'''

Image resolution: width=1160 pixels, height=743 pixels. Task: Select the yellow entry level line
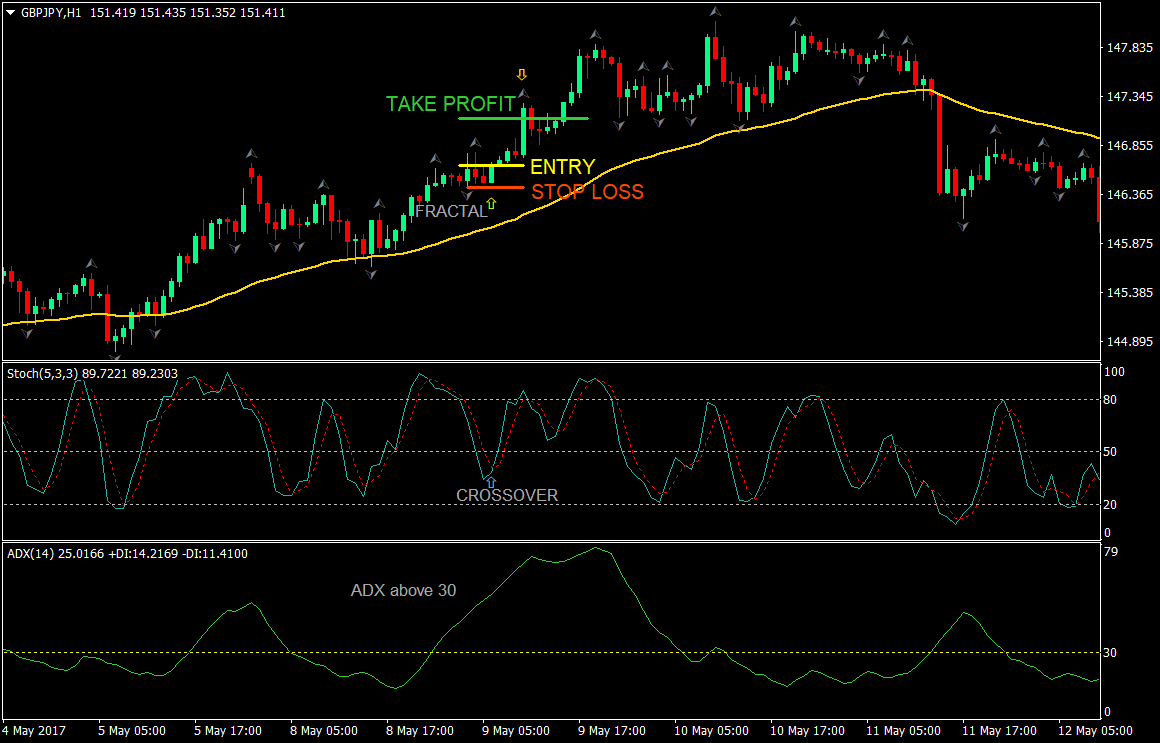point(490,165)
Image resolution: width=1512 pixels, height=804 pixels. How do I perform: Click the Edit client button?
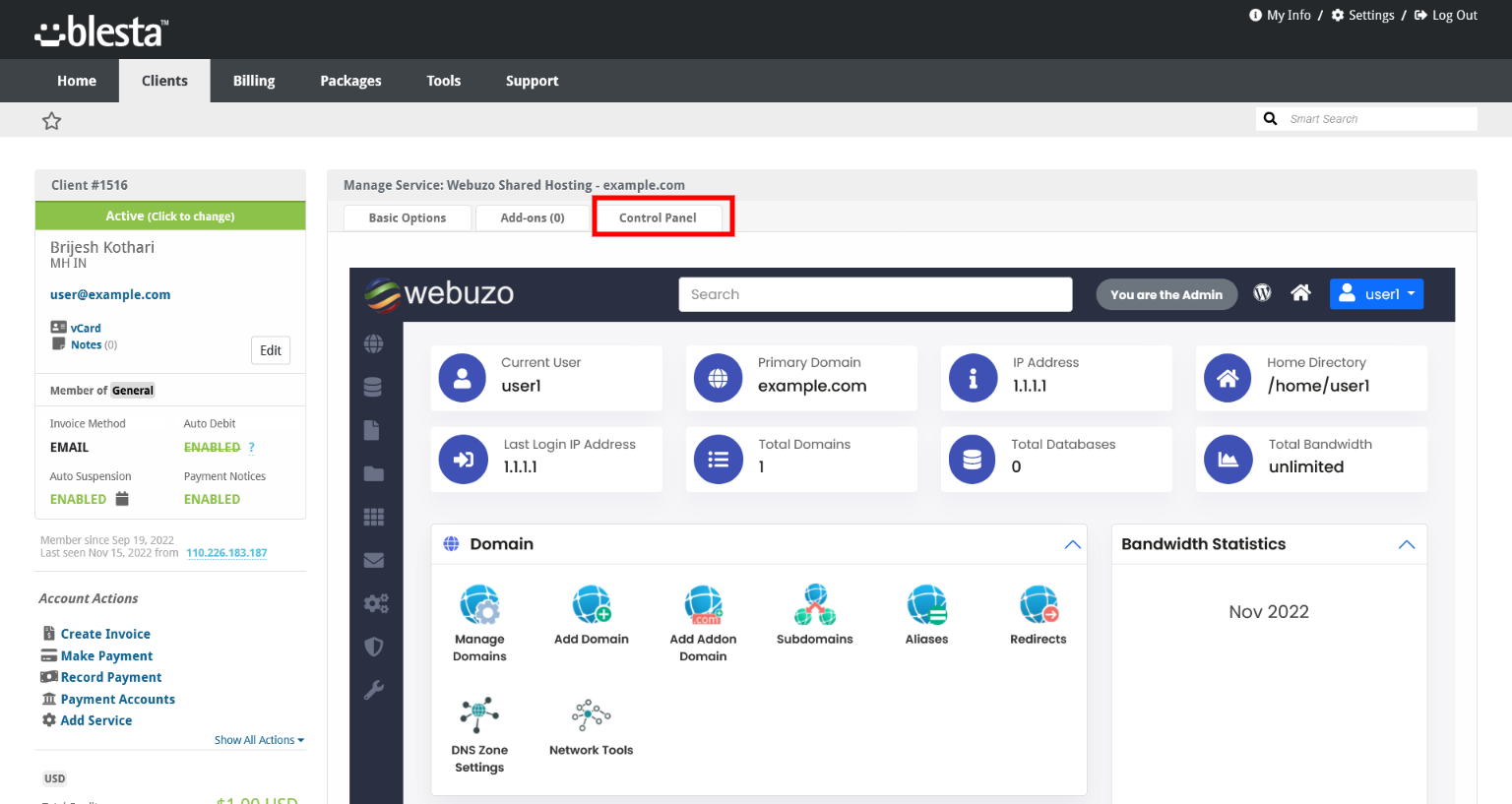(x=271, y=350)
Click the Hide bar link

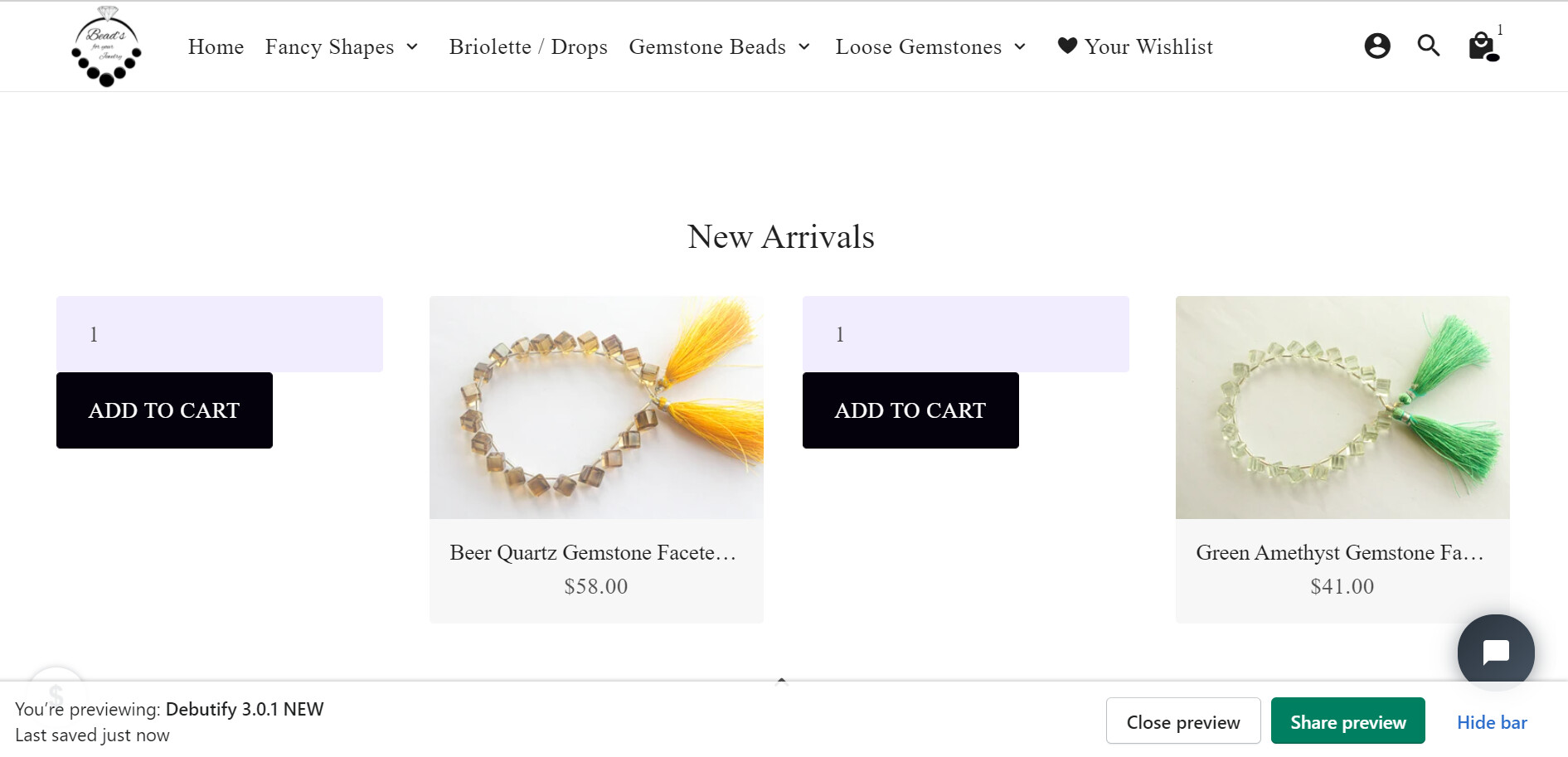[x=1491, y=722]

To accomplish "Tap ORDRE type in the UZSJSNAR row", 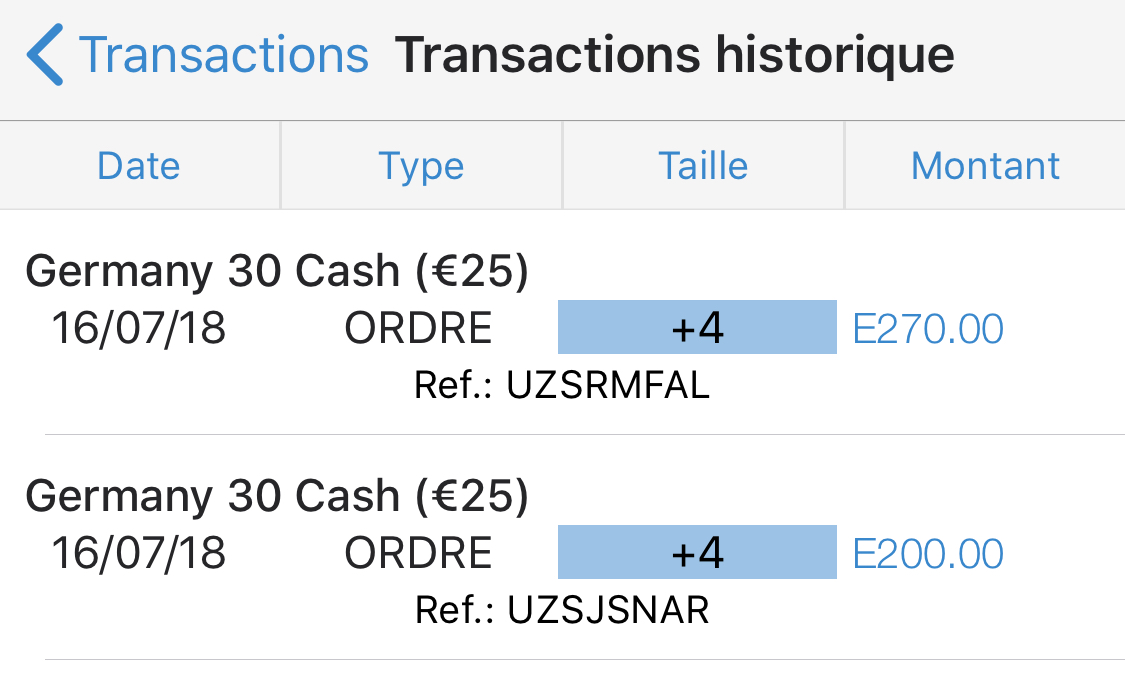I will (418, 553).
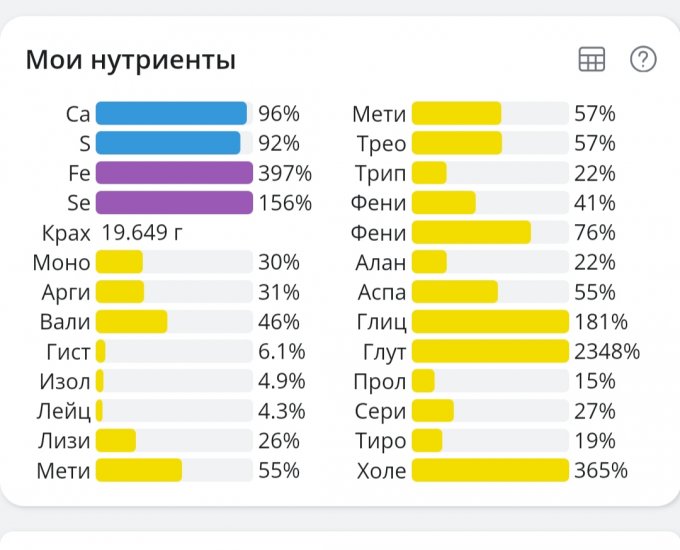
Task: Tap the Моно 30% progress bar
Action: (x=174, y=263)
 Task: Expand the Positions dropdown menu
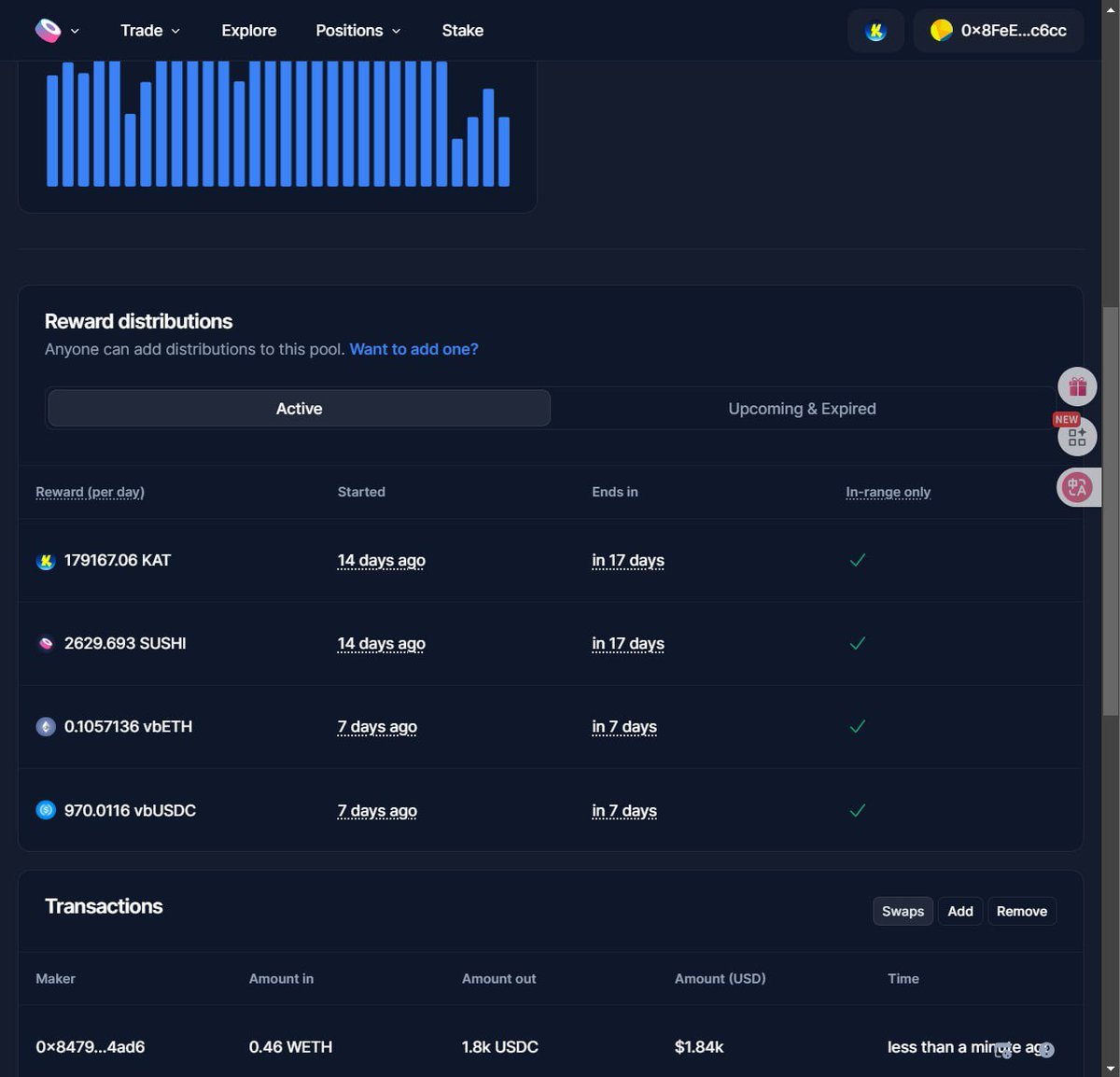[357, 31]
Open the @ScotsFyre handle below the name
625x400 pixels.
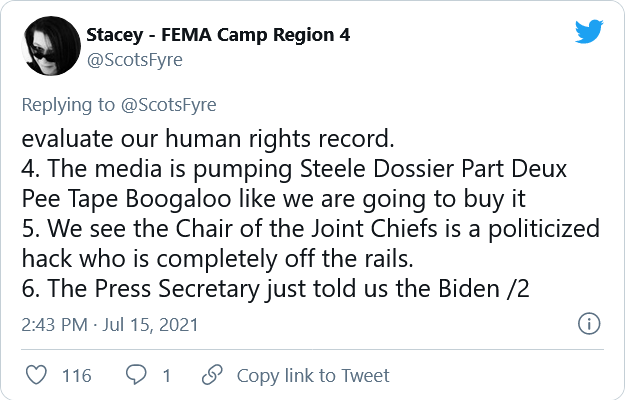click(x=133, y=59)
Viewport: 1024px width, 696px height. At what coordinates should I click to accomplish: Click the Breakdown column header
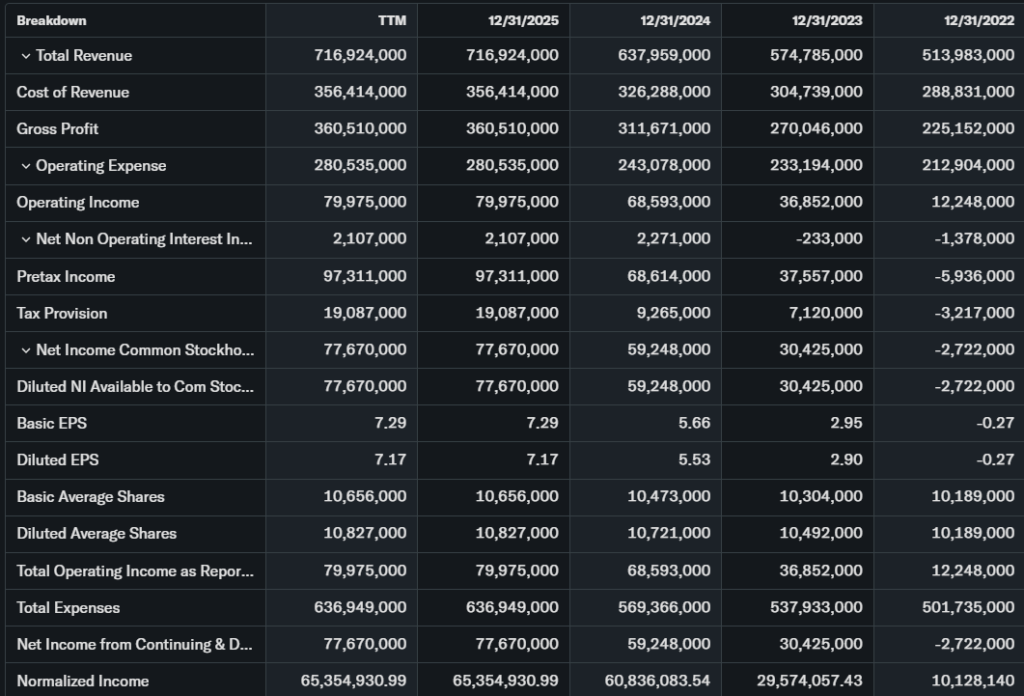(51, 21)
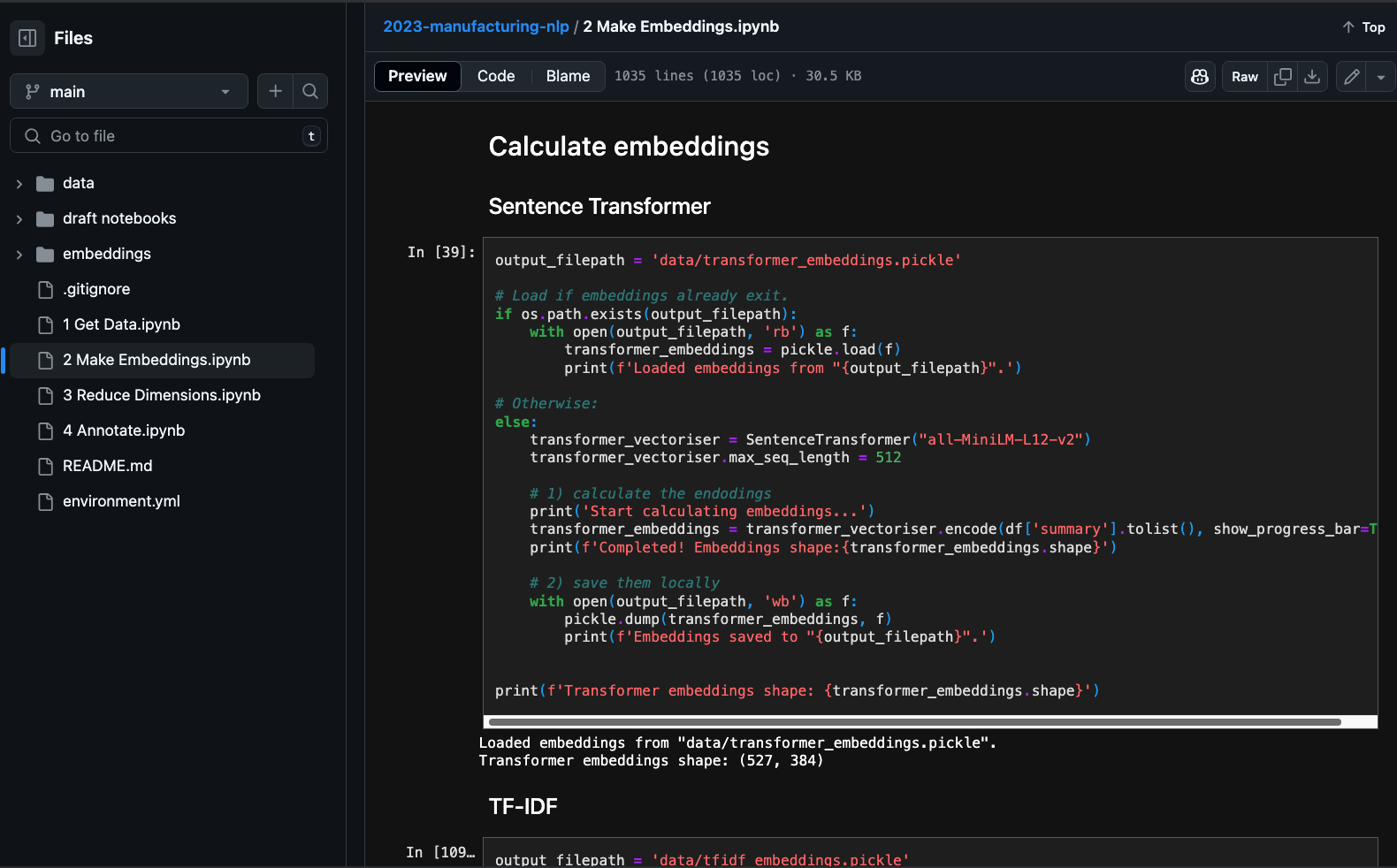
Task: Click the Raw button
Action: (x=1244, y=77)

'''

# ASSIGNMENT
Once the line containing "Task: Expand the Positions dropdown menu" is found, copy it and each line after it through the end of the entries above exactly; nothing else, and no pictures.

# WRITTEN REPLY
 Task: Expand the Positions dropdown menu
[357, 31]
Open the @ScotsFyre handle below the name
625x400 pixels.
click(x=133, y=59)
Viewport: 1024px width, 696px height. At what coordinates should I click to accomplish: Click the Breakdown column header
(51, 21)
Task: Click the Raw button
Action: (x=1244, y=77)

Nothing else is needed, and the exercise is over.